![nyp.jpg](attachment:nyp.jpg)

## Google Cloud Vision API

In this practical, we are going to learn more about the Google Cloud Vision API. You have some image files in the data directory that you can work with but feel free to try out your own images anytime.


Let's start with exploring the [Cloud Vision Demo](https://cloud.google.com/vision).

Go to the link. Under the demo section, upload an image. If you upload <code>nyp_cafe.jpg</code>, you will see the following.

![detection_face_s.png](attachment:detection_face_s.png)

### Todo

> Upload any image and observe the results of the various detections.

### Face Detection

Cloud Vision API supports many types of detection.
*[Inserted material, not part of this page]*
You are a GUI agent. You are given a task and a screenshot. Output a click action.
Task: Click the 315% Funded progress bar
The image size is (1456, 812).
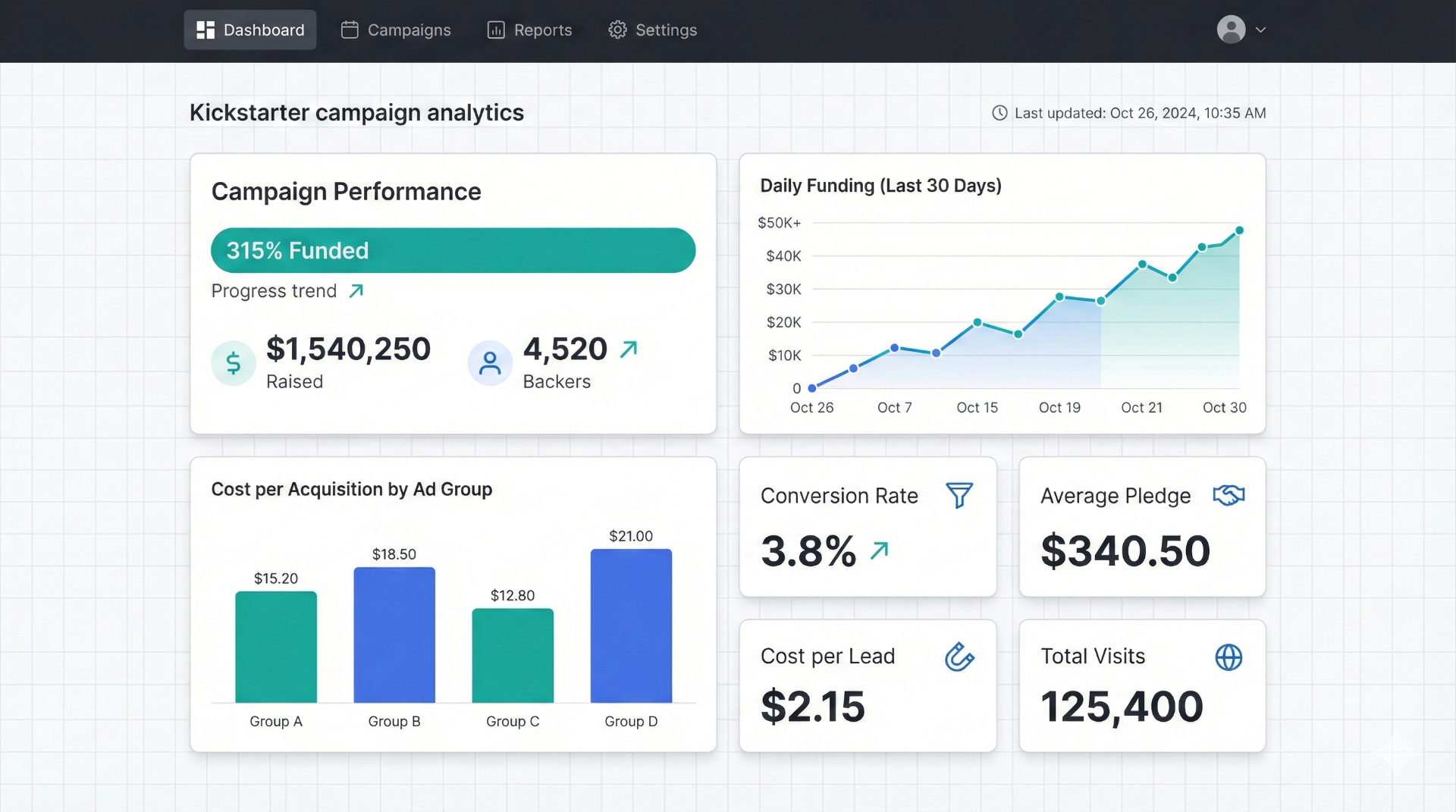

Let's start with face detection.

We will now connect to the Cloud Vision API to make a request and get a response.

In [1]:
import requests 
import base64
import json
from PIL import Image, ImageDraw
from io import BytesIO
import matplotlib.pyplot as plt
%matplotlib inline


These parameters are required to complete the request.

In [2]:
googleAPIKey = "AIzaSyCsKkffvZCz-crLLcgT7MnMpyxKE1shwbI"
googleurl = "https://vision.googleapis.com/v1/images:annotate?key=" + googleAPIKey
req_headers = {'Content-Type': 'application/json'}


In [3]:
# helper function
def get_base64(image_filename):
    with open(image_filename, "rb") as image_file:
        encoded_string = base64.b64encode(image_file.read())
    return encoded_string

This is the image we will work with.

In [6]:
img_filename = 'C:\Users\User\Downloads\AIA pics\nyp_cafe.jpg'

plt.imshow(plt.imread(img_filename))
plt.axis('off');


SyntaxError: (unicode error) 'unicodeescape' codec can't decode bytes in position 2-3: truncated \UXXXXXXXX escape (3513990845.py, line 1)

Make an API request. Ensure the request parameters are filled in correctly as required under [Cloud Vision Face Detection](https://cloud.google.com/vision/docs/detecting-faces#vision_face_detection-drest).

In [None]:

data = {
    'requests': 
    [
        {
            'image': { 'content': get_base64(img_filename).decode('utf-8') },
            'features': [{ 'type': 'FACE_DETECTION' },
                         #{ 'type': 'LANDMARK_DETECTION' }
                        ]
        }
    ]
}

# Send the image data to Google for label detection
r = requests.post(url = googleurl, headers = req_headers, json = data) 

# Check and display the results
if r.status_code == 200:
    result = r.json()

    print (result)

    # loop through the response to get the parameters needed
    
    
else:
    print('Error with status')
    print(r.content)
    


**Brief Analysis**

Using the result from the API, we can print out the content to understand it better and dive into the specific parameters. Do check if a certain key exist before accessing the dictionary to prevent your app from crashing.

In [None]:
# Pretty print JSON response
print(json.dumps(result, indent=4))

Let's analyse the annotations in the response.

In [None]:
# number of faces detected
annotations = result['responses'][0]['faceAnnotations']
len(annotations)

In [None]:
for annotation in annotations:
    print(json.dumps(annotation, indent=4))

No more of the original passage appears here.